§ Information shown:
>>>>>

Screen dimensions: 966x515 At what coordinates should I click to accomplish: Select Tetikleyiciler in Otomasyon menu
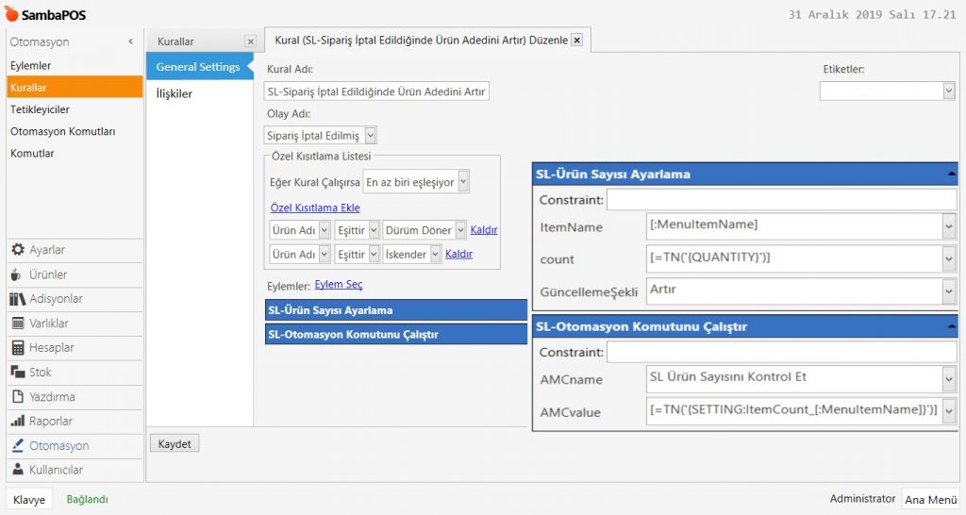click(x=40, y=109)
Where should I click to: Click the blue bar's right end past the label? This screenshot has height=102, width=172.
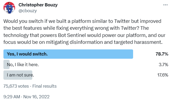click(x=126, y=54)
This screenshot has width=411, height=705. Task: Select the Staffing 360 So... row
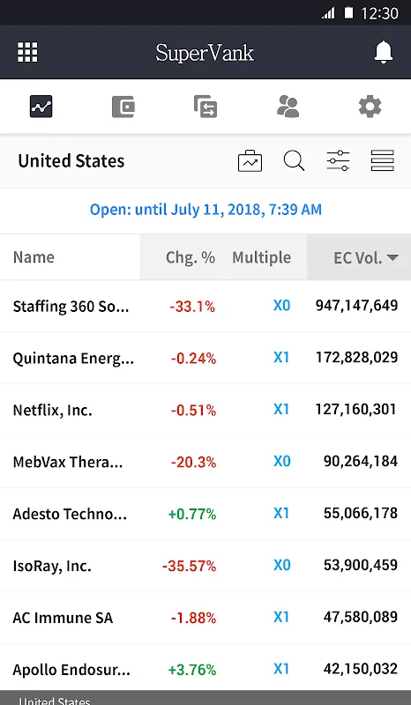(x=206, y=306)
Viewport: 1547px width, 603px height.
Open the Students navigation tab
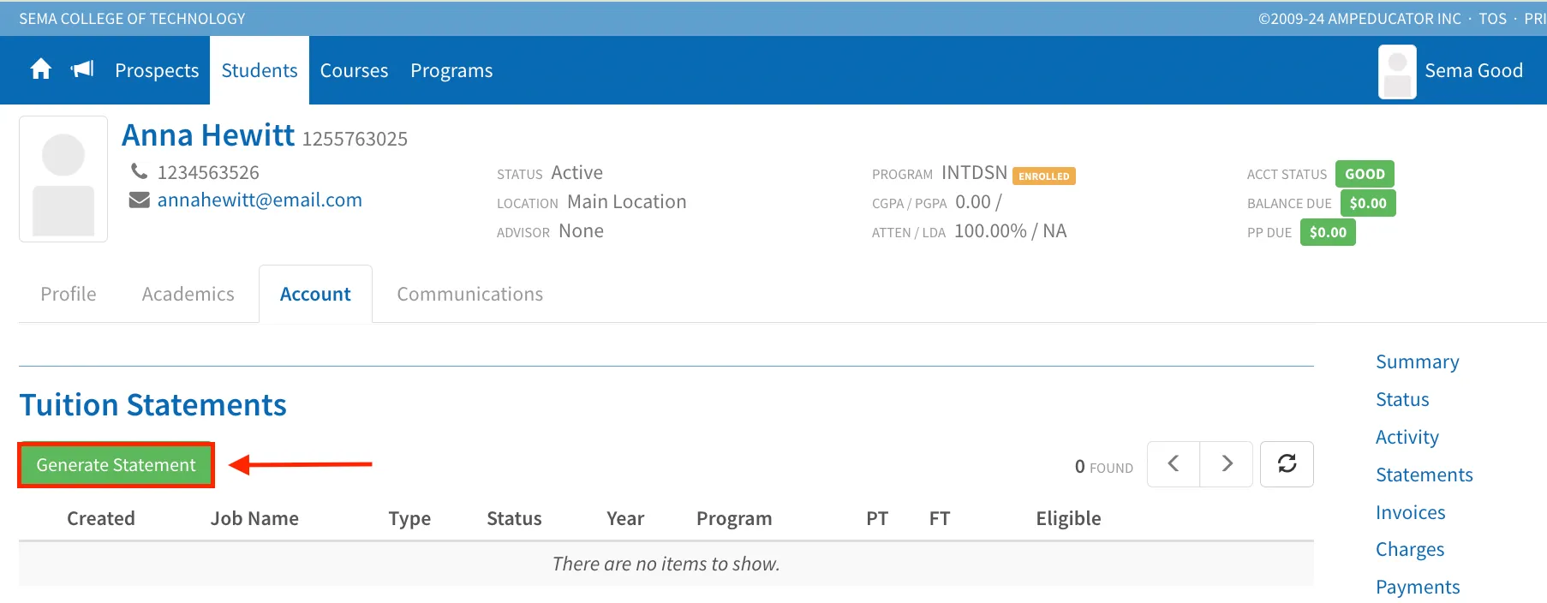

<<<<<

§ Work order: Output the records exactly, please. The pictures are not part of the copy.

§ Solved exercise:
Screen dimensions: 966x515 At what coordinates should I click to accomplish: Select Tetikleyiciler in Otomasyon menu
click(x=40, y=109)
Where should I click to: Click the blue bar's right end past the label? This screenshot has height=102, width=172.
click(x=126, y=54)
This screenshot has width=411, height=705. Task: Select the Staffing 360 So... row
(x=206, y=306)
Viewport: 1547px width, 603px height.
Open the Students navigation tab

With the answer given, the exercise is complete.